WHAT YOU HAVE TO DO
Copy out the listing word for word, from the line containing "Click the increase font size icon" down to the line containing "(x=241, y=8)", including both of those lines.

Collection entries
━━━━━━

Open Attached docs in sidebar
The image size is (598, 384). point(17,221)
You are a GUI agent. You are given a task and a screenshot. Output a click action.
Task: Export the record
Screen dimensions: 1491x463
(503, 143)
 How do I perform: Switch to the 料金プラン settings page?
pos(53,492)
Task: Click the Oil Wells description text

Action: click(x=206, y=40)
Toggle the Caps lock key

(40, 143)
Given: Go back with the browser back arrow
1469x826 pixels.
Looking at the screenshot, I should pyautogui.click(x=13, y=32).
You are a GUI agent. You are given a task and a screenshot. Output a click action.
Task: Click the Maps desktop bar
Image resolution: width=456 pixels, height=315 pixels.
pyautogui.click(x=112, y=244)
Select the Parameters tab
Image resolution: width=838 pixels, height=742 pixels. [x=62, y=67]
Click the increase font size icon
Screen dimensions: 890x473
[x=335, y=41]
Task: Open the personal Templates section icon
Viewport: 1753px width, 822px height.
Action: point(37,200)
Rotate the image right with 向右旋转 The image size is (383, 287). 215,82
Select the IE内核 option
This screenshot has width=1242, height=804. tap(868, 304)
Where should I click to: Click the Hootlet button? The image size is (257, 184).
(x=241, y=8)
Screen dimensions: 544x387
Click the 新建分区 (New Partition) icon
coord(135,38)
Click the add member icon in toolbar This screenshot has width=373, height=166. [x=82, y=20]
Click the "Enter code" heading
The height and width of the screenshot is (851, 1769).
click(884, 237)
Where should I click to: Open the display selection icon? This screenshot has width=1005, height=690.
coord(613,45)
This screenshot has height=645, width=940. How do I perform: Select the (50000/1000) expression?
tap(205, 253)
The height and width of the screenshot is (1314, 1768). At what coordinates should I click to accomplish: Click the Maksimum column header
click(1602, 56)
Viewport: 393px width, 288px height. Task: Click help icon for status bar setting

━━━━━━

OUTPUT FOR THIS TASK
Click the increase font size icon
Screen dimensions: 890x473
[x=335, y=41]
Task: Open the personal Templates section icon
Viewport: 1753px width, 822px height.
Action: point(37,200)
Rotate the image right with 向右旋转 The image size is (383, 287). 215,82
Select the IE内核 option
This screenshot has width=1242, height=804. tap(868, 304)
Where should I click to: Click the Hootlet button? The image size is (257, 184).
(x=241, y=8)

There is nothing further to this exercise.